What you need to do —
Rewrite the lines from the one containing "Image resolution: width=658" through the one containing "[x=296, y=411]", inclusive, with "checkbox" replaced by "tick box" and nothing else altered. Leave the pictures out of your answer.

Given entries —

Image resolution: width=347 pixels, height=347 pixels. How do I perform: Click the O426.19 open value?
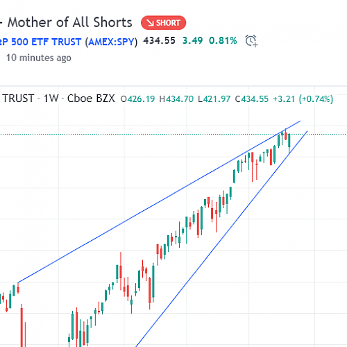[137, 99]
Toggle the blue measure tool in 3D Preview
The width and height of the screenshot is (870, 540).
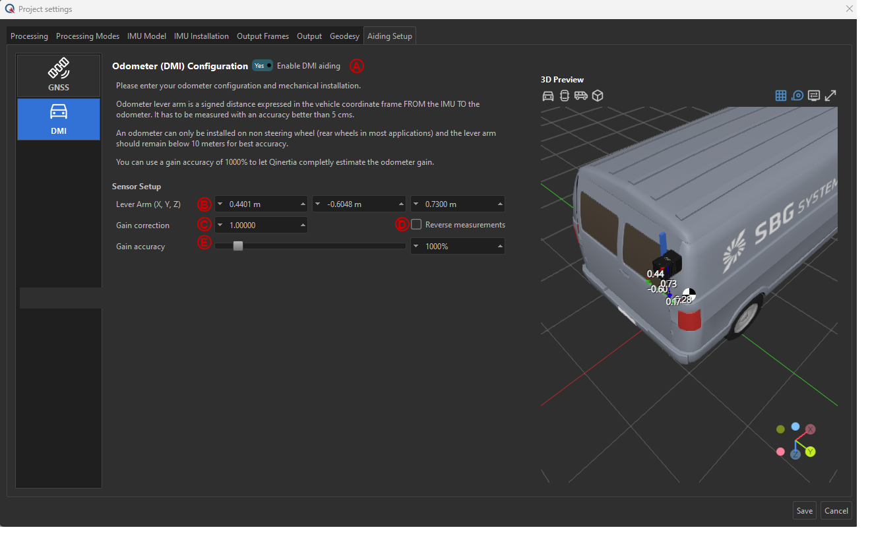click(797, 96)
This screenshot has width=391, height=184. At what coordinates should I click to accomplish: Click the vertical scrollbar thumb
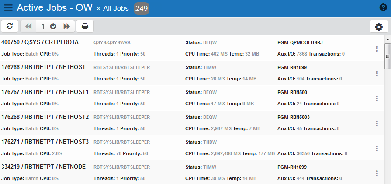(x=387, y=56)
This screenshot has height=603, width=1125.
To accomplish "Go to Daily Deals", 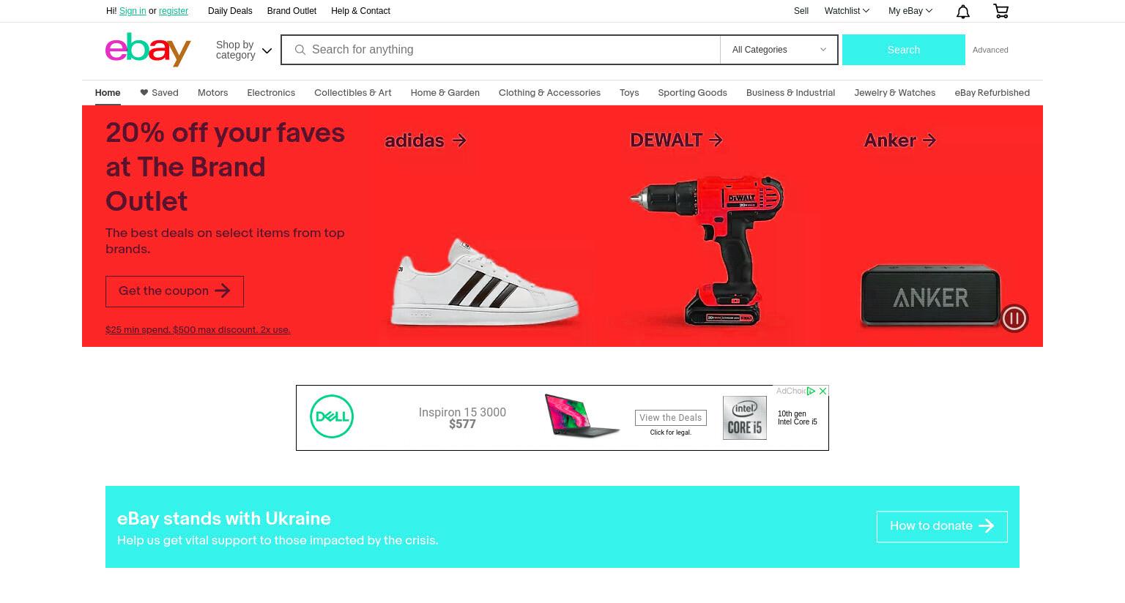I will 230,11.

---

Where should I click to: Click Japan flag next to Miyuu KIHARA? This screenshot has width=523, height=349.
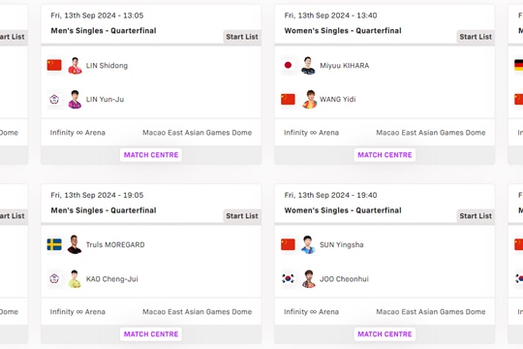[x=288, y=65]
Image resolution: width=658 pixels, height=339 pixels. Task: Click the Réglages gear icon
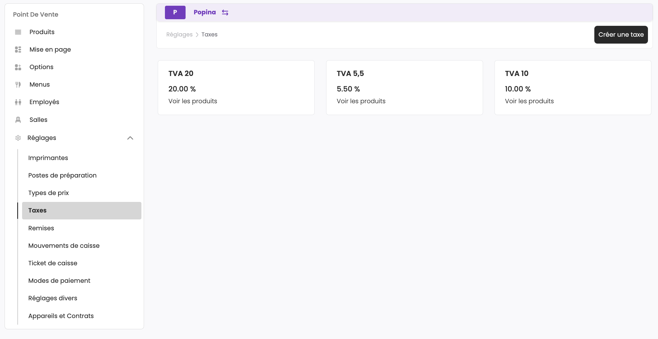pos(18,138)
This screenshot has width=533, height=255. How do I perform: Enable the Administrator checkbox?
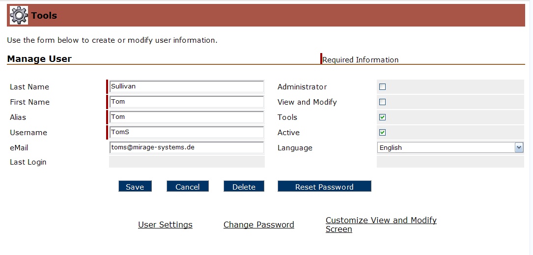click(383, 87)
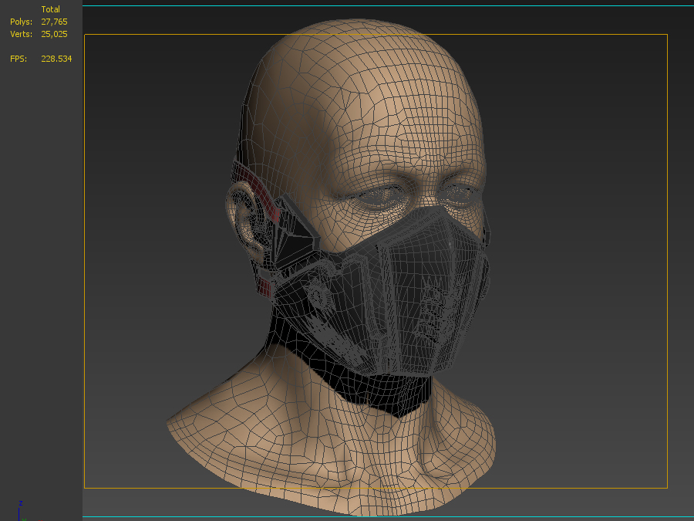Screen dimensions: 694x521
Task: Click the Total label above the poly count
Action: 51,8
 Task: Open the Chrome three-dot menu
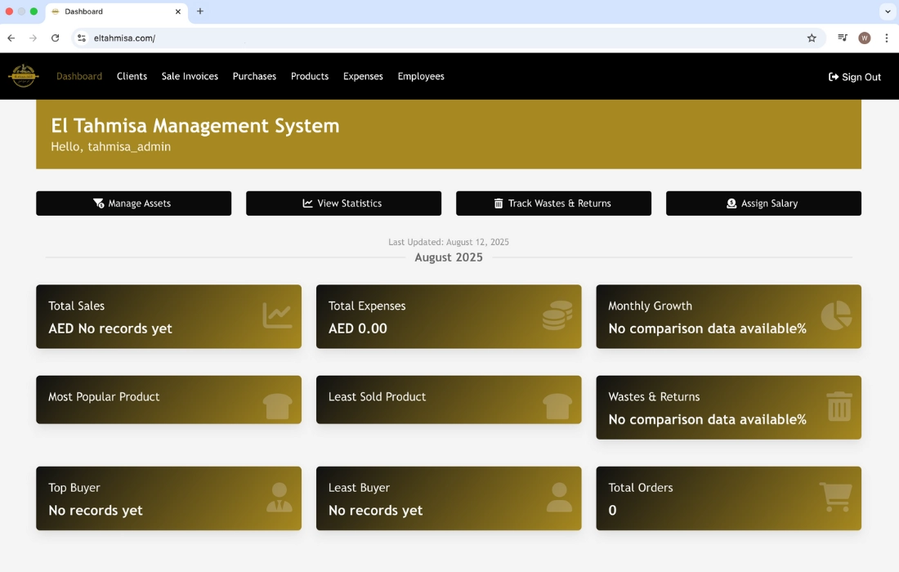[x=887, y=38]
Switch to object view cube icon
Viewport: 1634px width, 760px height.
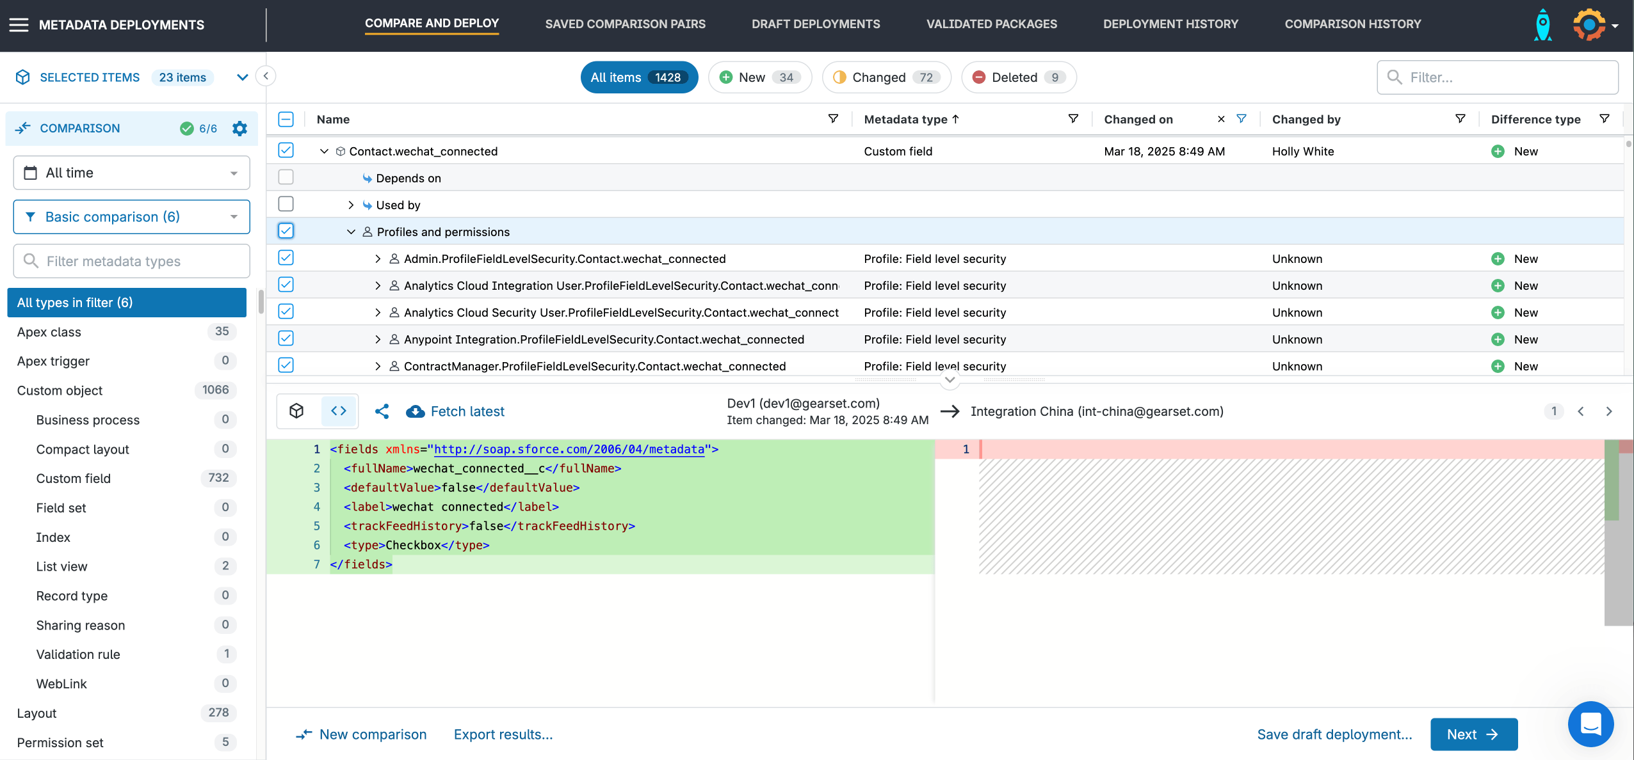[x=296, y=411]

Response below —
Image resolution: width=658 pixels, height=339 pixels. Task: Click the Réglages gear icon
pos(18,138)
This screenshot has width=533, height=255. How do I perform: Enable the Administrator tick box?
click(383, 87)
Screen dimensions: 694x521
Task: Click the Total label above the poly count
Action: 51,8
 Task: Open the Chrome three-dot menu
[x=887, y=38]
Switch to object view cube icon
Viewport: 1634px width, 760px height.
[x=296, y=411]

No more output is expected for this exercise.